In neurons with large dendritic arbors, the postsynaptic potentials interact in a complex manner with active and passive membrane properties, causing not easily predictable transformations during the propagation from synapse to soma. Previous theoretical and experimental studies in both cerebellar Purkinje cells and neocortical pyramidal neurons have shown that voltage‐dependent ion channels change the amplitude and time‐course of postsynaptic potentials. We investigated the mechanisms involved in the propagation of inhibitory postsynaptic potentials (IPSPs) along active dendrites in a model of the Purkinje cell. The amplitude and time‐course of IPSPs recorded at the soma were dependent on the synaptic distance from the soma, as predicted by passive cable theory. We show that the effect of distance on the amplitude and width of the IPSP was significantly reduced by the dendritic ion channels, whereas the rise time was not affected. Somatic IPSPs evoked by the activation of the most distal synapses were up to six times amplified owing to the presence of voltage‐gated channels and the IPSP width became independent of the covered distance. A transient deactivation of the Ca2+ channels and the Ca2+‐dependent K+ channels, triggered by the hyperpolarization following activation of the inhibitory synapse, was found to be responsible for these dynamics. Nevertheless, the position of activated synapses had a marked effect on the Purkinje cell firing pattern, making stellate cells and basket cells most suitable for controlling the firing rate and spike timing, respectively, of their target Purkinje cells.
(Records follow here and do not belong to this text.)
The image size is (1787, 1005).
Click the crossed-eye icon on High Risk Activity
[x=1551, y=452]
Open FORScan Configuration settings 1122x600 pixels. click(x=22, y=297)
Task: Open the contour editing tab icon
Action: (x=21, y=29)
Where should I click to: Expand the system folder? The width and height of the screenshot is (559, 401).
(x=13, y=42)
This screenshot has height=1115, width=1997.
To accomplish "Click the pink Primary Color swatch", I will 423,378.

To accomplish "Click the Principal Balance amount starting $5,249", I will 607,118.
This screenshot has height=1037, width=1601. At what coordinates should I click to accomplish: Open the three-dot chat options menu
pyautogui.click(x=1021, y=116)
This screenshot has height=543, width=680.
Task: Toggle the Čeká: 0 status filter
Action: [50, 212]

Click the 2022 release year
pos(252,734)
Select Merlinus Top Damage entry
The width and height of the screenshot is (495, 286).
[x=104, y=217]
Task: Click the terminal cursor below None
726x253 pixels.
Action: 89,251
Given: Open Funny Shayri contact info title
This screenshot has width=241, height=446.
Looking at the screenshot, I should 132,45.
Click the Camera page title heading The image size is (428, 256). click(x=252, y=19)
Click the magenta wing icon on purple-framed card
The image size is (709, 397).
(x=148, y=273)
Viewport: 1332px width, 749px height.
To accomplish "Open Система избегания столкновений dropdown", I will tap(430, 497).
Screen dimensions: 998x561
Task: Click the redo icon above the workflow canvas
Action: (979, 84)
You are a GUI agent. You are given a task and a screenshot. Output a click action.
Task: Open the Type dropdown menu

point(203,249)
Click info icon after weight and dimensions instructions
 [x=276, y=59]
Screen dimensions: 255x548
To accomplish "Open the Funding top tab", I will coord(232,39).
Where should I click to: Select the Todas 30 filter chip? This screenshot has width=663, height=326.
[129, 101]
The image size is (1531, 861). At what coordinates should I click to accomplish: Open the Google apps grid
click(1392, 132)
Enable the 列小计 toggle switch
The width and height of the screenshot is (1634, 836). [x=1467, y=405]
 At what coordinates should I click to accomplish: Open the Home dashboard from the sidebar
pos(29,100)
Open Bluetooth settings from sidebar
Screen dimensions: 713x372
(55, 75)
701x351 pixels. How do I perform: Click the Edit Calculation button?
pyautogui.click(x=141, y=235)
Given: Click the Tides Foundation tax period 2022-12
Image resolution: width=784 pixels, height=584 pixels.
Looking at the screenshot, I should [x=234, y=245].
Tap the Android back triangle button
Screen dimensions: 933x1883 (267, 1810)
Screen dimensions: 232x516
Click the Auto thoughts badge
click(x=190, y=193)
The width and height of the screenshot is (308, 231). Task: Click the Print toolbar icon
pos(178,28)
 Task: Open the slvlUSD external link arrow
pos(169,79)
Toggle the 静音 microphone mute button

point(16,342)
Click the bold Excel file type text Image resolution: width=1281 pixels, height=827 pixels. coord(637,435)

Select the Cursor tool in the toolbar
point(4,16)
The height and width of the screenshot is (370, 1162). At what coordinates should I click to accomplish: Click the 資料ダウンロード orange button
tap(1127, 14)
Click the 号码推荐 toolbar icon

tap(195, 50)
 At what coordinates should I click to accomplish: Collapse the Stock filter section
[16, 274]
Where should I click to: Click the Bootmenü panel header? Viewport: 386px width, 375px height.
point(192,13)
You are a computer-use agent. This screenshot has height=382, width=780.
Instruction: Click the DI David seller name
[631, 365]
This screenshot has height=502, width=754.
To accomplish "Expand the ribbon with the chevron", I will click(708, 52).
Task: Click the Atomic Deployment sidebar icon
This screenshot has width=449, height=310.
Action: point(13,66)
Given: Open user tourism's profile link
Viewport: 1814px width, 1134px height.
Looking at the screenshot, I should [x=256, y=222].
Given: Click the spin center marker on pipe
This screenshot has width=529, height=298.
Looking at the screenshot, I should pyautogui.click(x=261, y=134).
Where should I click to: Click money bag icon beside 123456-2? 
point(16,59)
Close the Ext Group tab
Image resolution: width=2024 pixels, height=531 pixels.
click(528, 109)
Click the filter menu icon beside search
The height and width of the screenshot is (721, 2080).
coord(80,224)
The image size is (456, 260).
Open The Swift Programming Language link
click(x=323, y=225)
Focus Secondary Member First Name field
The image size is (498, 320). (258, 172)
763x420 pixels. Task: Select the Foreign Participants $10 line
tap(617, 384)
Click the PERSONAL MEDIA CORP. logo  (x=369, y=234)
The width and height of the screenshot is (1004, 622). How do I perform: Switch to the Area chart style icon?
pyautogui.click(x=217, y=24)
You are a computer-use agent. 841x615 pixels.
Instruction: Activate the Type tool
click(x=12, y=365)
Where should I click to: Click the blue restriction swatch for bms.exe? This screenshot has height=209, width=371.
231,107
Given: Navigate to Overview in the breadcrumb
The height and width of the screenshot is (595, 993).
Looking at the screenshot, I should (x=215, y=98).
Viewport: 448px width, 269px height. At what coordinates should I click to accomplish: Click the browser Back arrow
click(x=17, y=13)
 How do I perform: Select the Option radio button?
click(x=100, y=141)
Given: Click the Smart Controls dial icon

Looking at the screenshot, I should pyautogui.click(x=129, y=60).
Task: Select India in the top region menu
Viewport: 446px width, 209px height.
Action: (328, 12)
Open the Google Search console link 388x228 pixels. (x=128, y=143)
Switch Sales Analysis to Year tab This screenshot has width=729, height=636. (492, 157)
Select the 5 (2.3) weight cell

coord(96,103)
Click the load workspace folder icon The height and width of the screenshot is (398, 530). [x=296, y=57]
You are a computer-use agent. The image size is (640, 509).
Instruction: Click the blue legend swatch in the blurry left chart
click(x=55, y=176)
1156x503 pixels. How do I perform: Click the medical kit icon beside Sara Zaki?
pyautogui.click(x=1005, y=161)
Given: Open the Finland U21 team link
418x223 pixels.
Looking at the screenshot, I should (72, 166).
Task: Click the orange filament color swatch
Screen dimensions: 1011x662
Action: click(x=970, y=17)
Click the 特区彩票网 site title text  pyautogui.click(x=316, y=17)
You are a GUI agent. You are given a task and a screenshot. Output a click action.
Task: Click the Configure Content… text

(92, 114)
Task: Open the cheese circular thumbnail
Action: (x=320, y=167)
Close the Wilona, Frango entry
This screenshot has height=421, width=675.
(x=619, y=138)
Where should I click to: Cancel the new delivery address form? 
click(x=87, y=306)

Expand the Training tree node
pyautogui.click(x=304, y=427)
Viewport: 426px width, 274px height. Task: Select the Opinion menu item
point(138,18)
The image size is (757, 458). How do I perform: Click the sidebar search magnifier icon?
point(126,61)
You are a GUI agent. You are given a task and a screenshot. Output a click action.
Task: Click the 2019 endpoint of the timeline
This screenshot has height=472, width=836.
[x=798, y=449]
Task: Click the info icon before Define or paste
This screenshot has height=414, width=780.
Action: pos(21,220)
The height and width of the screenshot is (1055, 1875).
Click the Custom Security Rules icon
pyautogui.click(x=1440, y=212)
Peripheral stimuli excite coronal beams of Golgi cells in rat cerebellar cortex

Cerebellar granule cells constitute the largest neurone population of the brain. Their axons run as parallel fibres along the coronal axis, and the one-dimensional spread of excitation that is expected to result from this arrangement is a key assumption of theories of cerebellar function. In many studies using various techniques, however, it was not possible to evoke such a beam-like propagation of excitation with natural stimuli. We recorded, in Crus I and II of anaesthetised rats, pairs of Golgi cells aligned along the parallel fibre axis and synchronising spontaneously. Each pair was subjected to two stimulation protocols: punctate and semi-continuous. Local punctate facial stimulation evoked distinct fast and late responses of variable strength and latency (fast: 4.0-10.2 ms; late: 13.6-22.7 ms). Semi-continuous stimulation with a brush increased the firing rate, and modified the precision and phase of synchronisation. Differences between a pair in response strength and phase to brush stimulation correlated strongly with the difference in latency to punctate stimulation. These observations were reproduced in a model of the granular layer. The stimulus activated a central patch of mossy fibres, and Golgi cells received short- and long-range excitation from mossy and parallel fibres, respectively. The strength and latency of the punctate response of a model Golgi cell were found to vary with its position, reflecting a systematic change in the contribution of mossy and parallel fibres to its excitation with distance from the activated patch. During brush stimulation, model Golgi cells inside the patch fired more precisely synchronised, whereas the other Golgi cells responded with a lag proportional to their distance from the patch, thereby reproducing the experimentally observed changes in synchronisation. Taken together with the previously reported large receptive fields of Golgi cells and with their spontaneous synchronisation, the variable, position-dependent latency of evoked Golgi cell responses indicates a beam-like spread of excitation along the parallel fibres in rat cerebellar cortex.